Bill to guarantee Irish speakers’ rights set to become law

One-fifth of new recruits to the civil service will have to be proficient in Irish from 2030

Legislation guaranteeing the linguistic rights of Irish speakers, including a requirement that obliges the State to correctly record names in Irish, has passed the final stage of the legislative process before becoming law.

Following extensive consultation and debate the Official Languages (Amendment) Bill passed through the Dáil on Wednesday, a week after passing its final stage in the Seanad, and some 10 years after it was first proposed.

The Bill, which is an update to the Official Languages Act 2003, contains a series of provisions aimed at strengthening the rights of Irish speakers when interacting with the State.

The legislation is the latest attempt to address what campaigners say is a decades-long failure by the State to ensure equal rights and status for members of the Irish language community.

READ MORE

The most significant provision under the updated legislation will see an increase in the number of staff employed by public bodies who are proficient in Irish.

The legislation sets a date of December 31st, 2030, by which time at least 20 per cent of staff recruited to public bodies will be proficient in the first official language.

Another measure states services will be provided through Irish in the Gaeltacht, and although no deadlines have been mentioned for this measure it is intended public offices in Gaeltacht areas will operate through the medium of Irish .

Spelling

Irish names with letters featuring the síneadh fada have often appeared in State correspondence with badly corrupted spellings, or with an incorrect spelling where diacritical marks denoting pronunciation or meaning are omitted entirely.

Online computer forms often reject the correct spelling of names and addresses, leaving citizens unable to register their details in the correct spelling.

Under the new legislation, public bodies will be obliged by law to record the correct spelling of names and addresses, and will be required to ensure computer systems used in communications with the public are configured to accept the síneadh fada.

Another measure will require that at least 20 per cent of any advertising placed by a public body in any year shall be in the Irish language, and at least 5 per cent shall be placed in Irish language media.

The names and logos of newly established statutory bodies will be in Irish and text that forms part of a logo of a statutory body will be in Irish or in both Irish and English.

When text appears in both languages, the part of the text that is in Irish will appear before the part of the text that is in English and it will not be in a smaller font, or less prominent, visible or legible than the part that is in English.

An advisory committee is to be established within six months after the passing of the act to oversee a new national plan for the provision of Irish language services.

The committee will be tasked with advising public bodies on the provision of services through Irish, and will provide advice on the number and grade of staff who required to do so.
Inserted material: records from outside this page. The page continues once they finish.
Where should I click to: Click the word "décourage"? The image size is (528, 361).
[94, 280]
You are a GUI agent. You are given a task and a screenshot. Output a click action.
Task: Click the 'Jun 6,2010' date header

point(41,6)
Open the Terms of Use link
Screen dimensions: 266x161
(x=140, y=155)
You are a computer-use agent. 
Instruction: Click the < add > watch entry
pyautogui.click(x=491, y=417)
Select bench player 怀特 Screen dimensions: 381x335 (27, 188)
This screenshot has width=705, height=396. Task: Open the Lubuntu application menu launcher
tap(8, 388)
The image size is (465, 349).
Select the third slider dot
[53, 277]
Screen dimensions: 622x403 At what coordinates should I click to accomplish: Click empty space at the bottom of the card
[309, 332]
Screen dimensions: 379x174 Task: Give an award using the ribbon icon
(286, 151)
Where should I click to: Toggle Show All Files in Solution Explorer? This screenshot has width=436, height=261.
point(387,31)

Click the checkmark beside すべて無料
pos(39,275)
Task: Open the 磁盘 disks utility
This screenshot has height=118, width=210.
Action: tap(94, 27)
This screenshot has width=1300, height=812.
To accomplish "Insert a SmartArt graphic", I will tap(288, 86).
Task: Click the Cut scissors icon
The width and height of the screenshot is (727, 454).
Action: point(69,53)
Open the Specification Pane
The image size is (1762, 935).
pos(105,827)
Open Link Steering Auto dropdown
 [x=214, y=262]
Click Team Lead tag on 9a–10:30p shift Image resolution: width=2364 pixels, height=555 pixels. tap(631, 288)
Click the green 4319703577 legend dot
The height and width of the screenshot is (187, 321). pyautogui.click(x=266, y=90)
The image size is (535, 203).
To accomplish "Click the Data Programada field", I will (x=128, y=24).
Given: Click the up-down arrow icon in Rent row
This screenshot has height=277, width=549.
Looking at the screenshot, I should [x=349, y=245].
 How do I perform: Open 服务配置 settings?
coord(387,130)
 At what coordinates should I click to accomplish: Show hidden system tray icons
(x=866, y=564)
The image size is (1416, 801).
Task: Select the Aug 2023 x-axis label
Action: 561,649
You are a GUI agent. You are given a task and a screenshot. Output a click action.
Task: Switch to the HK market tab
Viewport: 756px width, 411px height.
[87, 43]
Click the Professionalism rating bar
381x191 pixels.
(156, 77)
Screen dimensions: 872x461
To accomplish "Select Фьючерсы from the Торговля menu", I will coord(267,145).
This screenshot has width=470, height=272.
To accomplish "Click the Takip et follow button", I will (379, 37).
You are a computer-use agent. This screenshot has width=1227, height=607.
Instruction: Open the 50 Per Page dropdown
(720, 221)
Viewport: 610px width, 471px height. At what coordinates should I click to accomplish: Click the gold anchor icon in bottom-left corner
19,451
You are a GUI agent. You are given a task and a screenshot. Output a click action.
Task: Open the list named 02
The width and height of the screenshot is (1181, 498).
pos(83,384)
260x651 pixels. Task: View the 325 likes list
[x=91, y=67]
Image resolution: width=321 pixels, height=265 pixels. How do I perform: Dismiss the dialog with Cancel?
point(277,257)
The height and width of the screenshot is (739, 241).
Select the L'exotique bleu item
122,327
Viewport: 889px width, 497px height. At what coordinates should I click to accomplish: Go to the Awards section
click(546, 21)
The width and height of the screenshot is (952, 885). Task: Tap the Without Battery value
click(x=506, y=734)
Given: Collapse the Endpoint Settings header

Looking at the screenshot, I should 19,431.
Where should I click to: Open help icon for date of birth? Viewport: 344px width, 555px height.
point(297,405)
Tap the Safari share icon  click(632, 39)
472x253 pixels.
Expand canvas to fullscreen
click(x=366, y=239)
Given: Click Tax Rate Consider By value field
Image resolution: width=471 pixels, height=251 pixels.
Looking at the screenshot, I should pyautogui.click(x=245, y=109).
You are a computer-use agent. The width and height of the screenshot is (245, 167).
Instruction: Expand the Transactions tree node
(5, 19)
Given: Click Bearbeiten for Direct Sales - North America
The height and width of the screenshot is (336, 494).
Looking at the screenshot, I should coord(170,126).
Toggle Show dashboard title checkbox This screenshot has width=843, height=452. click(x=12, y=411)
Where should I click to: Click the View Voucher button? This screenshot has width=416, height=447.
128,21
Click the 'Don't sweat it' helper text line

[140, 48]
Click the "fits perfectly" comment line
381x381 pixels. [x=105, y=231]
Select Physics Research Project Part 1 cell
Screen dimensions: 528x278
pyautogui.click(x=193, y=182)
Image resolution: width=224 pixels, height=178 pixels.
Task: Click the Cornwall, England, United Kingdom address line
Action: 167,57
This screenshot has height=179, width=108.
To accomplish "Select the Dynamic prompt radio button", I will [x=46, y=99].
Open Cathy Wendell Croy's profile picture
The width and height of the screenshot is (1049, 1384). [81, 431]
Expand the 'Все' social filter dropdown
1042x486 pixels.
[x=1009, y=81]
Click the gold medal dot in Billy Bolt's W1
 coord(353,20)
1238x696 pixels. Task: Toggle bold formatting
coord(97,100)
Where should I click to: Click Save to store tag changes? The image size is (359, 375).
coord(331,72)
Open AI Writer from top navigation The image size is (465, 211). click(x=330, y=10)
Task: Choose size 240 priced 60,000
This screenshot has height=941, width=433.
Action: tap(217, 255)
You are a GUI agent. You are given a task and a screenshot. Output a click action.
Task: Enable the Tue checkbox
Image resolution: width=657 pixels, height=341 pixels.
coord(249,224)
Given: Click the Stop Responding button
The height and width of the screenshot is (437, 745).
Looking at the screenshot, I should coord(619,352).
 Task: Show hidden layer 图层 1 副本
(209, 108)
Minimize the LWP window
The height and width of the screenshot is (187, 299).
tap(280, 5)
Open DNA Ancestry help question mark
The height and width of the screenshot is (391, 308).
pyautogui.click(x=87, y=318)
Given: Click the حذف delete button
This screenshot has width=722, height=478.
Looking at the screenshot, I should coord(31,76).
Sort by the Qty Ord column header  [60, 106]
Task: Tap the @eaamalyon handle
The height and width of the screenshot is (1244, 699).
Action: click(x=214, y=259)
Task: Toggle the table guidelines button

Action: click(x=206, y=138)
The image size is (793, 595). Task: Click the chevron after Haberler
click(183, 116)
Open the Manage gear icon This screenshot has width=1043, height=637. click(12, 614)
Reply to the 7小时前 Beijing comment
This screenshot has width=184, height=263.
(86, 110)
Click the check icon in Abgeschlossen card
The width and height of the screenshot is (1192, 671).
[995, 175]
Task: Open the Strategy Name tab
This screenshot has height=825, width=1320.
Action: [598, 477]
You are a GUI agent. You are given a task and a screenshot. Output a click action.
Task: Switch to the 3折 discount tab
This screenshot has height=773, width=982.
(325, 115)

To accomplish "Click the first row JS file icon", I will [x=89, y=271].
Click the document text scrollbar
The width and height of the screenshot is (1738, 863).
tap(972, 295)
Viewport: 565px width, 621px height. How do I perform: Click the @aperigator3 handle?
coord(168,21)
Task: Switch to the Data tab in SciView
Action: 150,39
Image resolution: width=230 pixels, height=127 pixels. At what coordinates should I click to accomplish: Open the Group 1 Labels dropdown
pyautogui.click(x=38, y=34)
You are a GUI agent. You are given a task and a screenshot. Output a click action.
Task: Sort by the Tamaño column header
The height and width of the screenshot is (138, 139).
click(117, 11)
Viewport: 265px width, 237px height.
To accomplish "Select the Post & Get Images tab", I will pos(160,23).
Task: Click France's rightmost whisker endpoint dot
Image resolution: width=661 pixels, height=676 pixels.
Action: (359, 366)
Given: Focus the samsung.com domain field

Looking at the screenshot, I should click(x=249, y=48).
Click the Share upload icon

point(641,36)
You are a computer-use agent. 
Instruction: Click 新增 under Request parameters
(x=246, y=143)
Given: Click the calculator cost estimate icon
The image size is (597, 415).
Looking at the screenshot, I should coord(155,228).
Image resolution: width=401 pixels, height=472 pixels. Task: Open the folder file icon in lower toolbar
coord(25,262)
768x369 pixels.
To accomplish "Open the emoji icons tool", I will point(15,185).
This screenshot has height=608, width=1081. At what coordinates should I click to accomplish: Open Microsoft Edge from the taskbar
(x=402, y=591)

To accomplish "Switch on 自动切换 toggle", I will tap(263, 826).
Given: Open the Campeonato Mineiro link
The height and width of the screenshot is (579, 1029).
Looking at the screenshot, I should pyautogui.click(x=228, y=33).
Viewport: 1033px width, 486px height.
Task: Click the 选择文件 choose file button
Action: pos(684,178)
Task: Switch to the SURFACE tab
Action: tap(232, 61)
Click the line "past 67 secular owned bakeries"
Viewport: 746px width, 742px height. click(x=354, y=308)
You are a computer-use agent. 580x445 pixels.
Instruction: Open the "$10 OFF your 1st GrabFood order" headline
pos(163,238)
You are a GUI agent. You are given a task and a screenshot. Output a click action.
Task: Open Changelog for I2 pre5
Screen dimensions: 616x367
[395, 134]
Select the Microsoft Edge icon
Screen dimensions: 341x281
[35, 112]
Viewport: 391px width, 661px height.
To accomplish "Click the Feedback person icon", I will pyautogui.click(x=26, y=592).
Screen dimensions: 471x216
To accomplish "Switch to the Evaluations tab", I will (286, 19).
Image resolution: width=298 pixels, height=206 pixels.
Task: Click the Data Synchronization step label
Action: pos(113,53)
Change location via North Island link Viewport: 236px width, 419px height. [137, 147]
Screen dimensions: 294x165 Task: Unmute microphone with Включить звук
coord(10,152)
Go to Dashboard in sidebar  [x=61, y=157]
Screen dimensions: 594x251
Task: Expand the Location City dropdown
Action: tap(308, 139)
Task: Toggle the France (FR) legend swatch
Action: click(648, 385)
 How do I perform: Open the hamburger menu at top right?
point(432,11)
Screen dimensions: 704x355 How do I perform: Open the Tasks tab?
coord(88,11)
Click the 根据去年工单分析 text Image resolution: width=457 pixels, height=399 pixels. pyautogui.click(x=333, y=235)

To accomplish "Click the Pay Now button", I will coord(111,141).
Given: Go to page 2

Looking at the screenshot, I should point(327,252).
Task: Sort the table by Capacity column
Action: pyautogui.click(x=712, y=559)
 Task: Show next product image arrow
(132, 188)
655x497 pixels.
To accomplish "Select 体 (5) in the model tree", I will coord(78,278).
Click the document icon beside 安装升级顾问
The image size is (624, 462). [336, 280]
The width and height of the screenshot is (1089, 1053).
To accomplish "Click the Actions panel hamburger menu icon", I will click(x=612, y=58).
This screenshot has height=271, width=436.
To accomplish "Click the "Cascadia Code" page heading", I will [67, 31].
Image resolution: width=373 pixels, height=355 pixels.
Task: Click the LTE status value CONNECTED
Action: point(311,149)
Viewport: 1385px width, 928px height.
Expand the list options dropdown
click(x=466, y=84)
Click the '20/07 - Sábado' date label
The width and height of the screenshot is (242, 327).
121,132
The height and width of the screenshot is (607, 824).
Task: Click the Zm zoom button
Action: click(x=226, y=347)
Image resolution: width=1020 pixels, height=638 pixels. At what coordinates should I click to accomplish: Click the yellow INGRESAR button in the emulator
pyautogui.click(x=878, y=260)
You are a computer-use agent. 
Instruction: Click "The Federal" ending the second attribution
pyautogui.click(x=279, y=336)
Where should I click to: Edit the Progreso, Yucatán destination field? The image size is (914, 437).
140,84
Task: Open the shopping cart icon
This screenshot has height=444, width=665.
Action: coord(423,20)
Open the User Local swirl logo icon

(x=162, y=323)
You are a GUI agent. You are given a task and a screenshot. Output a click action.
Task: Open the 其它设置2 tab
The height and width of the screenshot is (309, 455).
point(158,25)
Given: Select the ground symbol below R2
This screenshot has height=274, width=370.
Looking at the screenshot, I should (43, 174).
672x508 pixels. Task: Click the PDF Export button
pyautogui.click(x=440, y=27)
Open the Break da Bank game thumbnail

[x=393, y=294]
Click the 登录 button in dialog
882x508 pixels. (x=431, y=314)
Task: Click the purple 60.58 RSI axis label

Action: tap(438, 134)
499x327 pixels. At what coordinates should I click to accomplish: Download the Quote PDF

The committee will also carry out a survey every five years on the level of competence in the Irish language of staff of public bodies.

State record

The Official Languages Act was signed into law in July 2003 after being introduced by the-then minister for community, rural and gaeltacht affairs Éamon Ó Cuív.

It set out the duties of government departments and other State agencies to provide public services through Irish, and was the first time that this was placed on a statutory footing.

The act was largely welcomed by the Irish language community, but an absence of sanctions led to the widespread failure of State agencies to fully meet the provisions outlined in the legislation.

In December 2013, the-then coimisinéir teanga (language commissioner) Seán Ó Cuirreáin, whose office was established as an ombudsman’s service to ensure compliance with the act, resigned over the failure by government to implement the legislation.

The absence of staff with competence in both official languages across the civil service was cited by Mr Ó Cuirreáin as one of the main obstacles to the delivery of services in Irish.

At the time, Mr Ó Cuirreáin said he believed the State was quickly moving towards a situation where the use of English would become compulsory for citizens wishing to interact with public bodies.

A debate on reviewing the Official Languages Act had already begun at that stage, but the intervening years saw little improvement in the provision of public services in Irish.

Earlier this year, current Coimisinéir Teanga Rónán Ó Domhnaill lodged a report with both Houses of the Oireachtas highlighting the failure of an Garda Síochána to satisfactorily address the low number of Irish-speaking gardaí stationed in the Gaeltacht.

The force was found to be in breach of a statutory commitment made under the Official Languages Act, which requires members of the force stationed in Gaeltacht areas to have the necessary qualifications in Irish.

A decision made this week at Cabinet to change the language requirements will see Irish dropped as an option for new recruits to the force.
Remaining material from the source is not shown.